EXERCISE PROMPT => Output all the data below verbatim.
Segment Start: THE RECORDS
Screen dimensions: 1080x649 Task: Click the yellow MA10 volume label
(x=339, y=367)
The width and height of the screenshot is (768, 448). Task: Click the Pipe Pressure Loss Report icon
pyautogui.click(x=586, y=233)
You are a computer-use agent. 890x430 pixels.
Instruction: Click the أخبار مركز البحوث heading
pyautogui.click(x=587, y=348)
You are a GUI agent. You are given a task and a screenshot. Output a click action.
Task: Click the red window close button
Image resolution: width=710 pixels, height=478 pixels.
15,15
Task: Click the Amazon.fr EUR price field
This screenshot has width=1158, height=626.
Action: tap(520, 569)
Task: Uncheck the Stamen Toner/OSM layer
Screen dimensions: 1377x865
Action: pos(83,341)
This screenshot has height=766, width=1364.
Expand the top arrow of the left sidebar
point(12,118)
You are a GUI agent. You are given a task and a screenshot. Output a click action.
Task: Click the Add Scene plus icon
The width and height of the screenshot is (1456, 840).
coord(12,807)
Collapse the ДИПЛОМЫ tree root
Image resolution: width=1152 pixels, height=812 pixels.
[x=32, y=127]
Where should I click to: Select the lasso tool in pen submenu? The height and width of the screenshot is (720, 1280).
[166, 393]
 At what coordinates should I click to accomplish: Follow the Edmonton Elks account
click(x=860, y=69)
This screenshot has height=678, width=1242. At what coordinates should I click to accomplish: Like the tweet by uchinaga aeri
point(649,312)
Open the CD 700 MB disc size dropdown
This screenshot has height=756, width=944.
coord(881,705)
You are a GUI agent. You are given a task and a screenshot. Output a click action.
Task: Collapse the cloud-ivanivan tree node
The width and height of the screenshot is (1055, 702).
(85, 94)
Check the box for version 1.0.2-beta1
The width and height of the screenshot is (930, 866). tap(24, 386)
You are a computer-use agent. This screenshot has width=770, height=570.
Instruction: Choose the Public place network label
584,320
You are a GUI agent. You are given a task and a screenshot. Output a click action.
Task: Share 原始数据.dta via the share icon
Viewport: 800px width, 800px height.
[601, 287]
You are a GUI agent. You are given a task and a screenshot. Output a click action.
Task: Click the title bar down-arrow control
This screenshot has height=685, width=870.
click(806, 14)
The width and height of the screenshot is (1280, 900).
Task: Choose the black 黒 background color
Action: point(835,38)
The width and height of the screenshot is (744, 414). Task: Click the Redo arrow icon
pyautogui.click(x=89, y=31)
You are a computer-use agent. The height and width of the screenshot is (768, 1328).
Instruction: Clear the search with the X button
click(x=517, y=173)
Segment End: THE RECORDS
TASK RESPONSE =>
Screen dimensions: 1080x649 Task: Click the yellow MA10 volume label
(x=339, y=367)
The width and height of the screenshot is (768, 448). Task: Click the Pipe Pressure Loss Report icon
pyautogui.click(x=586, y=233)
You are a computer-use agent. 890x430 pixels.
Instruction: Click the أخبار مركز البحوث heading
pyautogui.click(x=587, y=348)
You are a GUI agent. You are given a task and a screenshot. Output a click action.
Task: Click the red window close button
Image resolution: width=710 pixels, height=478 pixels.
15,15
Task: Click the Amazon.fr EUR price field
This screenshot has width=1158, height=626.
Action: tap(520, 569)
Task: Uncheck the Stamen Toner/OSM layer
Screen dimensions: 1377x865
Action: pos(83,341)
This screenshot has height=766, width=1364.
Expand the top arrow of the left sidebar
point(12,118)
You are a GUI agent. You are given a task and a screenshot. Output a click action.
Task: Click the Add Scene plus icon
The width and height of the screenshot is (1456, 840).
coord(12,807)
Collapse the ДИПЛОМЫ tree root
Image resolution: width=1152 pixels, height=812 pixels.
[x=32, y=127]
Where should I click to: Select the lasso tool in pen submenu? The height and width of the screenshot is (720, 1280).
[166, 393]
 At what coordinates should I click to accomplish: Follow the Edmonton Elks account
click(x=860, y=69)
This screenshot has height=678, width=1242. At what coordinates should I click to accomplish: Like the tweet by uchinaga aeri
point(649,312)
Open the CD 700 MB disc size dropdown
This screenshot has height=756, width=944.
coord(881,705)
You are a GUI agent. You are given a task and a screenshot. Output a click action.
Task: Collapse the cloud-ivanivan tree node
The width and height of the screenshot is (1055, 702).
(85, 94)
Check the box for version 1.0.2-beta1
The width and height of the screenshot is (930, 866). tap(24, 386)
You are a computer-use agent. This screenshot has width=770, height=570.
Instruction: Choose the Public place network label
584,320
You are a GUI agent. You are given a task and a screenshot. Output a click action.
Task: Share 原始数据.dta via the share icon
Viewport: 800px width, 800px height.
[601, 287]
You are a GUI agent. You are given a task and a screenshot. Output a click action.
Task: Click the title bar down-arrow control
This screenshot has height=685, width=870.
click(806, 14)
The width and height of the screenshot is (1280, 900).
Task: Choose the black 黒 background color
Action: point(835,38)
The width and height of the screenshot is (744, 414). Task: Click the Redo arrow icon
pyautogui.click(x=89, y=31)
You are a computer-use agent. The height and width of the screenshot is (768, 1328).
Instruction: Clear the search with the X button
click(x=517, y=173)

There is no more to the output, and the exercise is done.